**Supplied passage**:
The Risks of Blogging to Your Professional Career

This post was submitted by Ann Murray from The Kids on the Internet.

I recently wrote about the benefits of blogging to your professional career, but what happens when your personal blog begins to potentially have negative repercussions at your job? This might happen if you blog during work time (or alternatively, if your boss simply believes that you are blogging during work time) or if the content of your blog delves into company matters.

Not On Your Time: Blogging During Work Time

 I once had a great boss who respected and actually encouraged the fact that I also freelanced by writing for several blogs on the side. However, one of my co-workers wasn’t so “great” and so he proceeded to rat me out to the boss after I probably overshadowed him on some media outreach strategy (or perhaps the problem was the fact that I contributed to a big blog he aspired to write for).

Regardless of my co-worker’s motives, he had sent a link to my blog to my boss, and the truth was out; I occasionally, but mostly during lunchtime and on downtime, created or cleaned up posts on my personal blog during the regular workday. Keep in mind that these periods of time took less than 10 minutes at a time. To add to the nastiness, my blog’s time stamp was off mark, making it appear that I was blogging during work time more so than I actually was. The talk from my boss quickly came, but luckily, I was already leaving to much greener pastures.

**Directions for this task**: From the article on the risks of blogging to a professional career, extract word for word the passage between "I once had a" and "to write for).", inclusive.

**Dataset extract**:
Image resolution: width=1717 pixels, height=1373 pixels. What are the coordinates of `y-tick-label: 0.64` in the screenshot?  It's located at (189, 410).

**Finished task**:
I once had a great boss who respected and actually encouraged the fact that I also freelanced by writing for several blogs on the side. However, one of my co-workers wasn’t so “great” and so he proceeded to rat me out to the boss after I probably overshadowed him on some media outreach strategy (or perhaps the problem was the fact that I contributed to a big blog he aspired to write for).